Extreme examples of such weakening public services can be seen in India, where the government in September 2020, adopted new laws to privatize the public wholesale agriculture market. Instead of the state paying a fair price for peasants’ produce, the new laws would open and deregulate the market, allowing big retail and technology corporations to replace and eliminate small retailers. This would mean that large corporations that already integrate vertically across the supply chain would organize food and agriculture production and consumption. After a year-long protest by millions of farmers and people across India, the laws were repealed in November 2021.

Such attempted corporate takeovers of digital agriculture must be resisted everywhere. For this to happen, food producers, including farmers, fisher people, small retailers, street food sellers, and farmworkers, need to work together with others to destabilize the power of Big Tech and its billionaire owners, and fight for a different vision of the food system that emphasizes democratic participation in producing and sharing knowledge and information.

Several initiatives aim to break the dependence on Big Tech and corporate-controlled digital services that are now being pushed upon farmers. One such initiative is FarmHack, a worldwide community of farmers that build and modify their own tools and freely share information around this online. Some new information technology (IT) companies are driving a shift towards crowd-sourced, non-proprietary exchange of information and research, not only within local communities, but also with small producers and processors facing similar conditions around the world, for example, on pest control techniques.
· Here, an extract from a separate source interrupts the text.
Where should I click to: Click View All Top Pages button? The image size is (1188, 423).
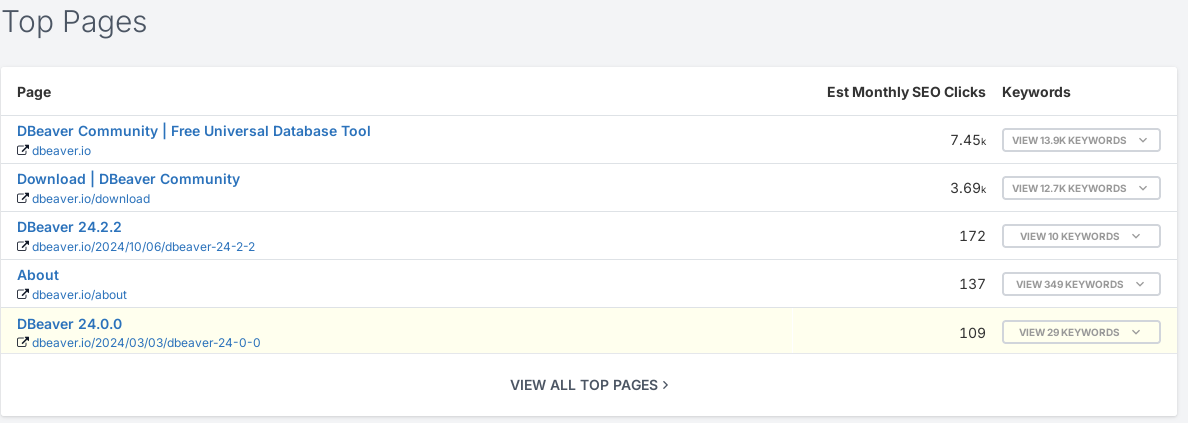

The Covid-19 pandemic put fresh markets and street vendors at a disadvantage compared with online digital platform delivery services that not only continued to operate but also took precedence during this time. One instance of resistance to such Big Tech dominance was put up by traders from a fresh market in Jogjakarta, Indonesia. They maintained their livelihoods during this uncertain time by joining forces with traders’ cooperatives and collaborating with district trade agencies, universities, and activists to create Pasar ID, an online platform which was managed by the traders themselves and enabled them to reconnect with their customers. Everyone who earlier worked in the physical market was now responsible for operating different parts of the platform, from taking orders to managing the online system to delivering orders to customers. This collaborative effort helped the traders sustain their livelihood while ensuring that customers’ needs were met by them directly.

Similarly, in Brazil, with the closing of open-air markets and the concentration of food distribution in big supermarkets where small farmers do not have direct entry, the small farmers’ movement Movimento de Pequenos Agricultores (MPA) organized a distribution system with a taxi drivers’ cooperative and a group of consumers. The program, called infobasket, operates digitally via a chat group and a website that displays a weekly menu of available items. Currently, it delivers an average of 300 food baskets each week to about 3,000 consumers in Rio de Janeiro and its surroundings. Around 40 peasant production units organize the logistics (GRAIN, 2020).

These locally-driven initiatives offer a blueprint for potential mobilizations against the onslaught of platforms and services being developed and rolled out by big corporations. As such, they need and deserve the full support of governments and civil society. This support should take the form of envisioning ways to regulate digital and data-driven agriculture, and tracking the medium- and long-term impacts of digital technologies on small farmers, including indigenous communities who remain among the world’s major food producers. It is also crucial to put together a collective and objective analysis of the role of data and technology companies in weakening public services in the food and agriculture sector. And finally, there is a need to build stronger collaborations between small farmers, traders, consumers, digital activists, and technology experts in order to continue defending food sovereignty.